What is expected:
Reproduce everything in the entries below, from the line containing "Locate an element" down through the line containing "room-card: 307 教室", including both of those lines. Omit the pictures from your copy.

>>>>

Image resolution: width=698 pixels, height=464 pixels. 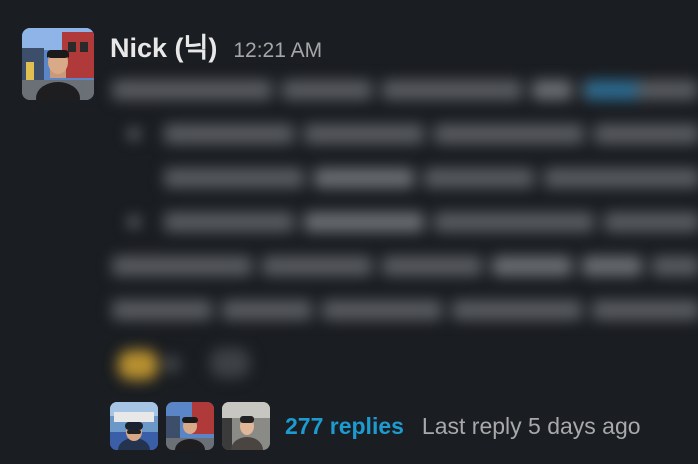 I want to click on thread-summary: 277 replies Last reply 5 days ago, so click(x=376, y=426).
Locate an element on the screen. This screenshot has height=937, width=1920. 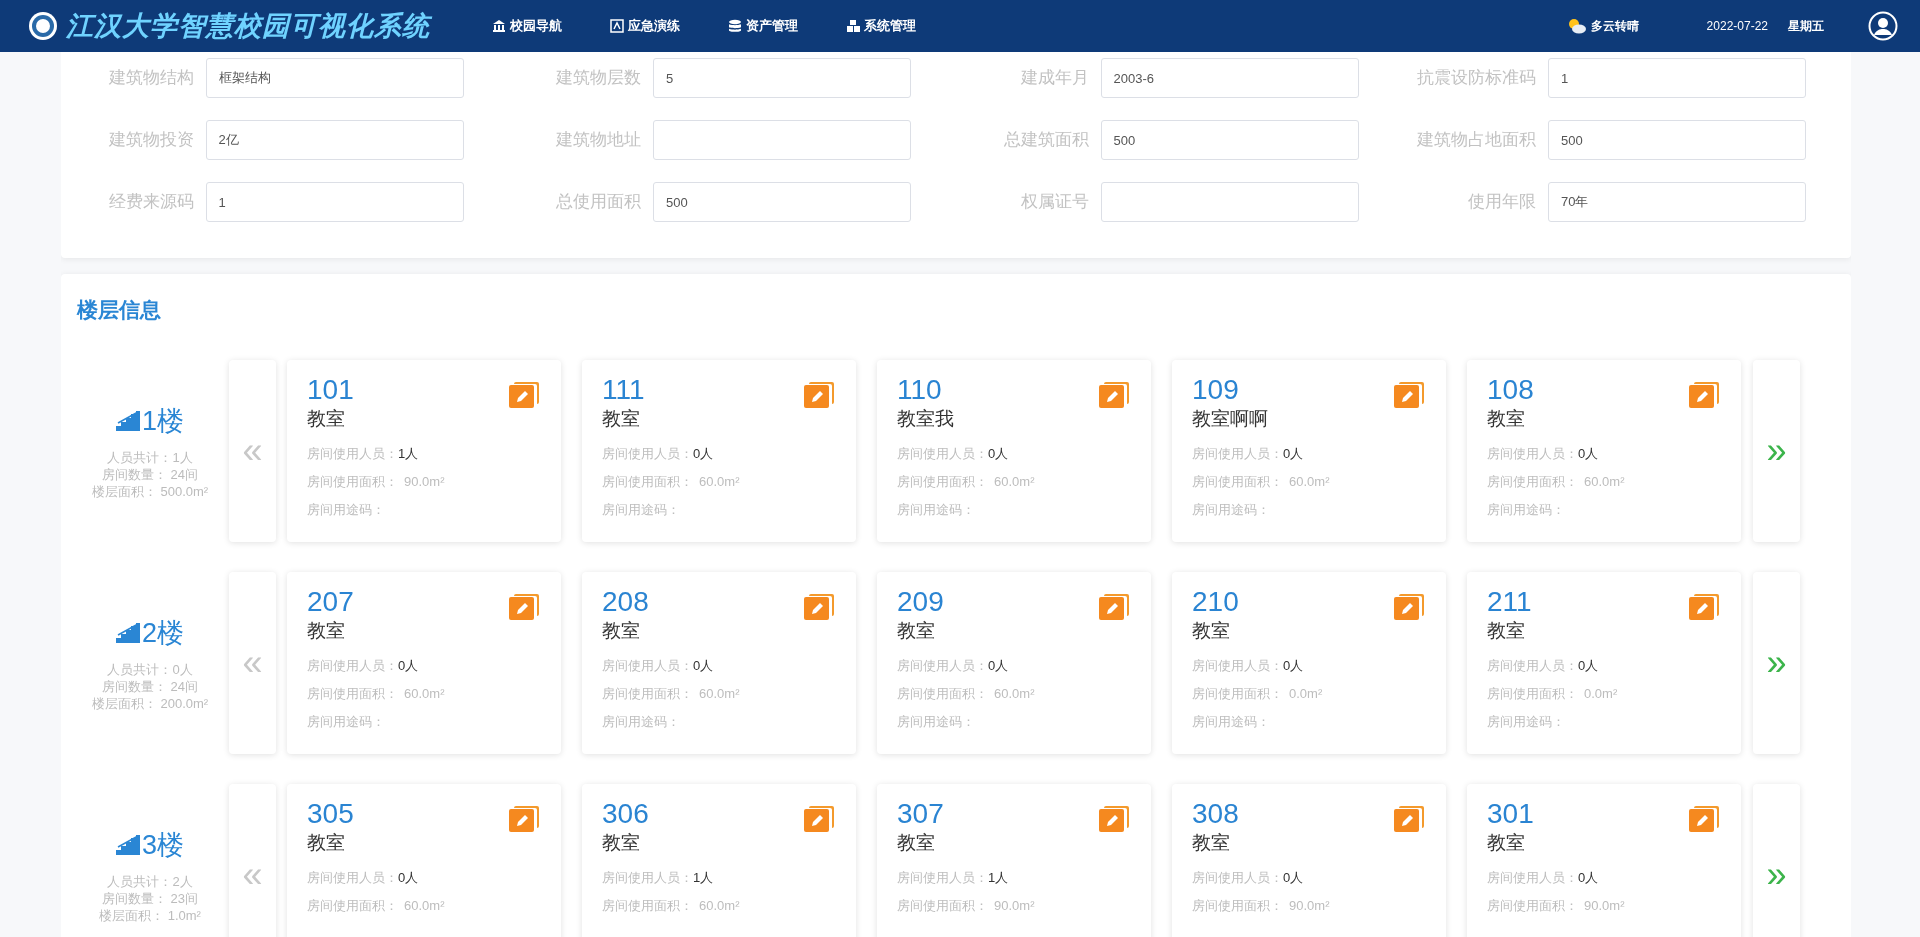
room-card: 307 教室 房间使用人员：1人 房间使用面积： 90.0m² is located at coordinates (1014, 860).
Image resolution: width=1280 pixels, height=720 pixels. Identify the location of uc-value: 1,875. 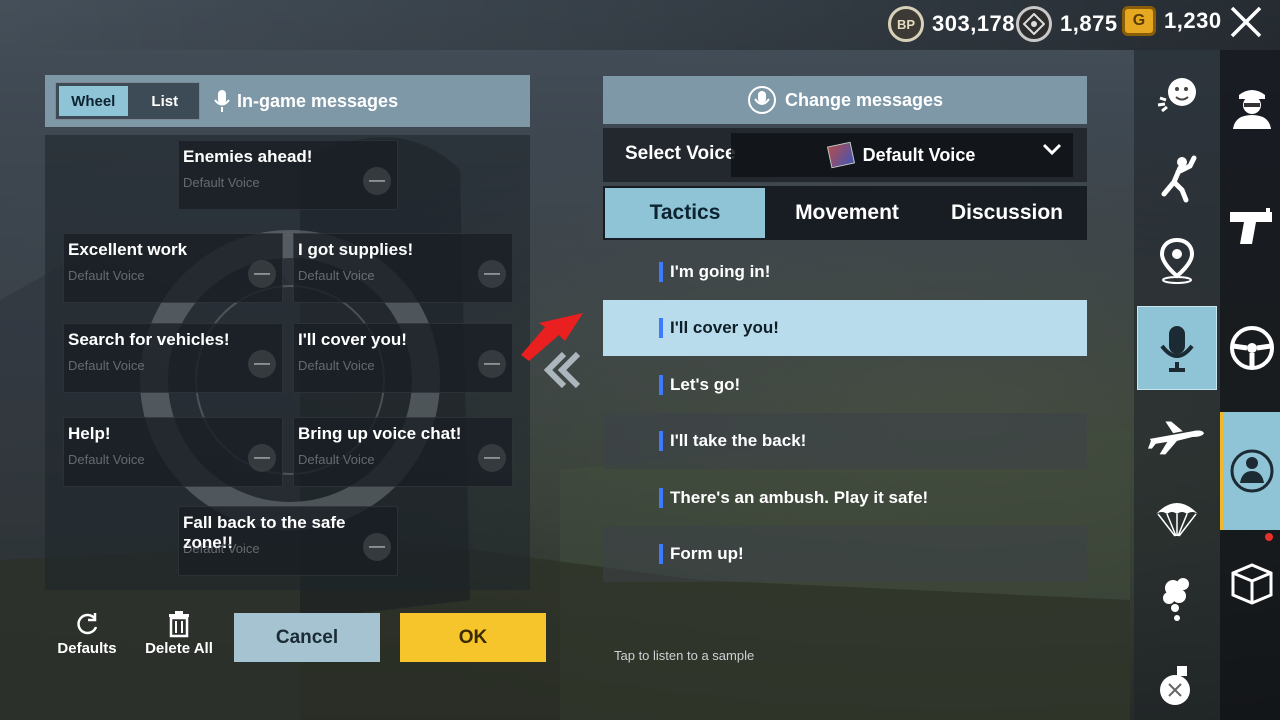
(1089, 24).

<<<<

Solution:
Locate an element on the screen. This screenshot has height=937, width=1920. 
room-card: 307 教室 房间使用人员：1人 房间使用面积： 90.0m² is located at coordinates (1014, 860).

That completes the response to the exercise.